*Task*:
Every record that follows needs to be written out again, exactly.

*Extracted records*:
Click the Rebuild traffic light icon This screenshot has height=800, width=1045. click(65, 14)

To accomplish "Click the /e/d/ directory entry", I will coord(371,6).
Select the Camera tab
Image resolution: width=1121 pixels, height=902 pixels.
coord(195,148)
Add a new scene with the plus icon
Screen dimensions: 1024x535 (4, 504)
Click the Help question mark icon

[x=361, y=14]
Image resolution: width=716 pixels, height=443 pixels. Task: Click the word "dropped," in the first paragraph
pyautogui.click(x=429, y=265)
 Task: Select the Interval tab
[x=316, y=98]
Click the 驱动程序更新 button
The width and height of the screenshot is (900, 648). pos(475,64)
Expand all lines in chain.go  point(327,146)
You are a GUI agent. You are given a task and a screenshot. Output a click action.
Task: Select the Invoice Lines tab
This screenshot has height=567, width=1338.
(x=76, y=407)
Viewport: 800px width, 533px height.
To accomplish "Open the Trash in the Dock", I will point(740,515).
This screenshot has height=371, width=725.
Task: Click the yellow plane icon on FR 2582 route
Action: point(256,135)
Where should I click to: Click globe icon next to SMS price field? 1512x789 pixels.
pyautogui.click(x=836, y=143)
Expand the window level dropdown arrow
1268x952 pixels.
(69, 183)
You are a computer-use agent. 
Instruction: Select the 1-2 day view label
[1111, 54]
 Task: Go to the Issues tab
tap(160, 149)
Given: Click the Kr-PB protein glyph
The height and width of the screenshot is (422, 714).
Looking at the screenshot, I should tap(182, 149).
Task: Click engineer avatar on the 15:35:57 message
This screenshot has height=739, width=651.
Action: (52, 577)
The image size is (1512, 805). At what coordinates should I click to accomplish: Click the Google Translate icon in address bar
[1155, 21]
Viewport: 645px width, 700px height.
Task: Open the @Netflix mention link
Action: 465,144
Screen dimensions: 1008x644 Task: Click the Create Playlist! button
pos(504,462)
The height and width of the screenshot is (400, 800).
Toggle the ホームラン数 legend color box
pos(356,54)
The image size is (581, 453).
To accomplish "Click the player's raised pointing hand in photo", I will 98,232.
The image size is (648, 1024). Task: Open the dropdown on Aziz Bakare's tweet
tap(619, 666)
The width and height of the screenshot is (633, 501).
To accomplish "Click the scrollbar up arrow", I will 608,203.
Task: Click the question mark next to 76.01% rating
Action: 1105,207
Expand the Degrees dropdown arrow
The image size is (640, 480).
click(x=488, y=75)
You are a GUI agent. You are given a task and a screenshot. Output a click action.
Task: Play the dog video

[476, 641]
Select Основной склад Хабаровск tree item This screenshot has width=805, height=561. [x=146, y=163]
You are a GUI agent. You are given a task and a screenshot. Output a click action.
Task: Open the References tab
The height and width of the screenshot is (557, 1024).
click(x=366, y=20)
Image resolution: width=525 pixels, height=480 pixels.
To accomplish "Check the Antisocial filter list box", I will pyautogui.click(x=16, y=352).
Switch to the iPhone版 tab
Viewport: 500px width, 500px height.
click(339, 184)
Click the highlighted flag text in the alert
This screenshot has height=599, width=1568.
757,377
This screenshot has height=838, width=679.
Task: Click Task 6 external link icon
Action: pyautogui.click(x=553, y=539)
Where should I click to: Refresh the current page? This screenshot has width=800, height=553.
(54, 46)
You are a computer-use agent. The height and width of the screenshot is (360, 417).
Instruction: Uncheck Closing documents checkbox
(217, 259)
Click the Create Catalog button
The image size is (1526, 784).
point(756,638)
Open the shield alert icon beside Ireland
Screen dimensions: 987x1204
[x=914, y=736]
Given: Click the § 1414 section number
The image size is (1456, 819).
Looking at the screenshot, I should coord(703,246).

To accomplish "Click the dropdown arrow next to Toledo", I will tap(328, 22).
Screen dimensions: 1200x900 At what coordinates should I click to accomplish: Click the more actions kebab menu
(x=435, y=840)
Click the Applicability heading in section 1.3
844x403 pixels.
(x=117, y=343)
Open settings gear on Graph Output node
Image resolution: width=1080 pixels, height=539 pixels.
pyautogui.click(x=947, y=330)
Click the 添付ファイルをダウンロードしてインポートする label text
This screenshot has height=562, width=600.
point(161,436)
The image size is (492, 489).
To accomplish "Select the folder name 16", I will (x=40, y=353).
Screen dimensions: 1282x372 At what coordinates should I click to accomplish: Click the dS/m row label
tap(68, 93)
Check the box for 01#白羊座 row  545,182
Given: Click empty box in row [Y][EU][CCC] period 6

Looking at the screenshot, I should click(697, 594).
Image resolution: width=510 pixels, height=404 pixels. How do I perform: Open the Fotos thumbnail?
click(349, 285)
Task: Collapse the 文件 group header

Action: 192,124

*Answer area*:
Click the Rebuild traffic light icon This screenshot has height=800, width=1045. click(65, 14)

To accomplish "Click the /e/d/ directory entry", I will coord(371,6).
Select the Camera tab
Image resolution: width=1121 pixels, height=902 pixels.
coord(195,148)
Add a new scene with the plus icon
Screen dimensions: 1024x535 (4, 504)
Click the Help question mark icon

[x=361, y=14]
Image resolution: width=716 pixels, height=443 pixels. Task: Click the word "dropped," in the first paragraph
pyautogui.click(x=429, y=265)
 Task: Select the Interval tab
[x=316, y=98]
Click the 驱动程序更新 button
The width and height of the screenshot is (900, 648). pos(475,64)
Expand all lines in chain.go  point(327,146)
You are a GUI agent. You are given a task and a screenshot. Output a click action.
Task: Select the Invoice Lines tab
This screenshot has height=567, width=1338.
(x=76, y=407)
Viewport: 800px width, 533px height.
To accomplish "Open the Trash in the Dock", I will point(740,515).
This screenshot has height=371, width=725.
Task: Click the yellow plane icon on FR 2582 route
Action: point(256,135)
Where should I click to: Click globe icon next to SMS price field? 1512x789 pixels.
pyautogui.click(x=836, y=143)
Expand the window level dropdown arrow
1268x952 pixels.
(69, 183)
You are a computer-use agent. 
Instruction: Select the 1-2 day view label
[1111, 54]
 Task: Go to the Issues tab
tap(160, 149)
Given: Click the Kr-PB protein glyph
The height and width of the screenshot is (422, 714).
Looking at the screenshot, I should tap(182, 149).
Task: Click engineer avatar on the 15:35:57 message
This screenshot has height=739, width=651.
Action: (52, 577)
The image size is (1512, 805). At what coordinates should I click to accomplish: Click the Google Translate icon in address bar
[1155, 21]
Viewport: 645px width, 700px height.
Task: Open the @Netflix mention link
Action: 465,144
Screen dimensions: 1008x644 Task: Click the Create Playlist! button
pos(504,462)
The height and width of the screenshot is (400, 800).
Toggle the ホームラン数 legend color box
pos(356,54)
The image size is (581, 453).
To accomplish "Click the player's raised pointing hand in photo", I will 98,232.
The image size is (648, 1024). Task: Open the dropdown on Aziz Bakare's tweet
tap(619, 666)
The width and height of the screenshot is (633, 501).
To accomplish "Click the scrollbar up arrow", I will 608,203.
Task: Click the question mark next to 76.01% rating
Action: 1105,207
Expand the Degrees dropdown arrow
The image size is (640, 480).
click(x=488, y=75)
You are a GUI agent. You are given a task and a screenshot. Output a click action.
Task: Play the dog video

[476, 641]
Select Основной склад Хабаровск tree item This screenshot has width=805, height=561. [x=146, y=163]
You are a GUI agent. You are given a task and a screenshot. Output a click action.
Task: Open the References tab
The height and width of the screenshot is (557, 1024).
click(x=366, y=20)
Image resolution: width=525 pixels, height=480 pixels.
To accomplish "Check the Antisocial filter list box", I will pyautogui.click(x=16, y=352).
Switch to the iPhone版 tab
Viewport: 500px width, 500px height.
click(339, 184)
Click the highlighted flag text in the alert
This screenshot has height=599, width=1568.
757,377
This screenshot has height=838, width=679.
Task: Click Task 6 external link icon
Action: pyautogui.click(x=553, y=539)
Where should I click to: Refresh the current page? This screenshot has width=800, height=553.
(54, 46)
You are a computer-use agent. The height and width of the screenshot is (360, 417).
Instruction: Uncheck Closing documents checkbox
(217, 259)
Click the Create Catalog button
The image size is (1526, 784).
point(756,638)
Open the shield alert icon beside Ireland
Screen dimensions: 987x1204
[x=914, y=736]
Given: Click the § 1414 section number
The image size is (1456, 819).
Looking at the screenshot, I should coord(703,246).

To accomplish "Click the dropdown arrow next to Toledo", I will tap(328, 22).
Screen dimensions: 1200x900 At what coordinates should I click to accomplish: Click the more actions kebab menu
(x=435, y=840)
Click the Applicability heading in section 1.3
844x403 pixels.
(x=117, y=343)
Open settings gear on Graph Output node
Image resolution: width=1080 pixels, height=539 pixels.
pyautogui.click(x=947, y=330)
Click the 添付ファイルをダウンロードしてインポートする label text
This screenshot has height=562, width=600.
point(161,436)
The image size is (492, 489).
To accomplish "Select the folder name 16", I will (x=40, y=353).
Screen dimensions: 1282x372 At what coordinates should I click to accomplish: Click the dS/m row label
tap(68, 93)
Check the box for 01#白羊座 row  545,182
Given: Click empty box in row [Y][EU][CCC] period 6

Looking at the screenshot, I should click(697, 594).
Image resolution: width=510 pixels, height=404 pixels. How do I perform: Open the Fotos thumbnail?
click(349, 285)
Task: Collapse the 文件 group header

Action: 192,124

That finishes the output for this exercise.